:: TASK REQUIREMENTS ::
Copy out the items below, swapping every "Given:" for "Goal:" and changing nothing else.

---*---

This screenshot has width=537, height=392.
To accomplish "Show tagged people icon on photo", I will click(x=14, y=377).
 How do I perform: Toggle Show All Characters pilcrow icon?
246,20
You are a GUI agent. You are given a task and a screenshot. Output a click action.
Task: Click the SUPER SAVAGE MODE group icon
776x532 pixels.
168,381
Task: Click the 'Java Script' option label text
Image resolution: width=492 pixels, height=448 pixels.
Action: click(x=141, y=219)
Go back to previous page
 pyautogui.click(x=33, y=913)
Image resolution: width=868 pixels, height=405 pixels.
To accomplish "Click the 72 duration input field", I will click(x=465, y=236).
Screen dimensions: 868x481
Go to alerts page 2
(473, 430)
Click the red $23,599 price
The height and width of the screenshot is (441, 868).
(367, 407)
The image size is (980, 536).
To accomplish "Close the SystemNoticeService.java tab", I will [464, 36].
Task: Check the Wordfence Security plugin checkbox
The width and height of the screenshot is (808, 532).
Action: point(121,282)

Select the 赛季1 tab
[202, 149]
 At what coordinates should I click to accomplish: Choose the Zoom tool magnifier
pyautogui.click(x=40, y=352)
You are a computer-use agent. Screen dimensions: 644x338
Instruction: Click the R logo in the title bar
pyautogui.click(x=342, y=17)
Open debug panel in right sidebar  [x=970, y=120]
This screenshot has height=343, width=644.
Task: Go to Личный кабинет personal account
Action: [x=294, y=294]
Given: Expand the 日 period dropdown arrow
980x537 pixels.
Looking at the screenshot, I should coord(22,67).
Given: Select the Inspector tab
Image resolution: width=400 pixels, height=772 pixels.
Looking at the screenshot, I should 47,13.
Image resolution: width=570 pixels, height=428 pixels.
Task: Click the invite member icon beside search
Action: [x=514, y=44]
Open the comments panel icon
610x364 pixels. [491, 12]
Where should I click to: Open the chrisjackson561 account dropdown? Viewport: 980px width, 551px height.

---*---

:: RESPONSE TO THIS EXERCISE ::
This screenshot has width=537, height=392.
To accomplish "Show tagged people icon on photo", I will click(x=14, y=377).
 How do I perform: Toggle Show All Characters pilcrow icon?
246,20
You are a GUI agent. You are given a task and a screenshot. Output a click action.
Task: Click the SUPER SAVAGE MODE group icon
776x532 pixels.
168,381
Task: Click the 'Java Script' option label text
Image resolution: width=492 pixels, height=448 pixels.
Action: click(x=141, y=219)
Go back to previous page
 pyautogui.click(x=33, y=913)
Image resolution: width=868 pixels, height=405 pixels.
To accomplish "Click the 72 duration input field", I will click(x=465, y=236).
Screen dimensions: 868x481
Go to alerts page 2
(473, 430)
Click the red $23,599 price
The height and width of the screenshot is (441, 868).
(367, 407)
The image size is (980, 536).
To accomplish "Close the SystemNoticeService.java tab", I will [464, 36].
Task: Check the Wordfence Security plugin checkbox
The width and height of the screenshot is (808, 532).
Action: point(121,282)

Select the 赛季1 tab
[202, 149]
 At what coordinates should I click to accomplish: Choose the Zoom tool magnifier
pyautogui.click(x=40, y=352)
You are a computer-use agent. Screen dimensions: 644x338
Instruction: Click the R logo in the title bar
pyautogui.click(x=342, y=17)
Open debug panel in right sidebar  [x=970, y=120]
This screenshot has height=343, width=644.
Task: Go to Личный кабинет personal account
Action: [x=294, y=294]
Goal: Expand the 日 period dropdown arrow
980x537 pixels.
Looking at the screenshot, I should coord(22,67).
Goal: Select the Inspector tab
Image resolution: width=400 pixels, height=772 pixels.
Looking at the screenshot, I should 47,13.
Image resolution: width=570 pixels, height=428 pixels.
Task: Click the invite member icon beside search
Action: [x=514, y=44]
Open the comments panel icon
610x364 pixels. [491, 12]
Where should I click to: Open the chrisjackson561 account dropdown? Viewport: 980px width, 551px height.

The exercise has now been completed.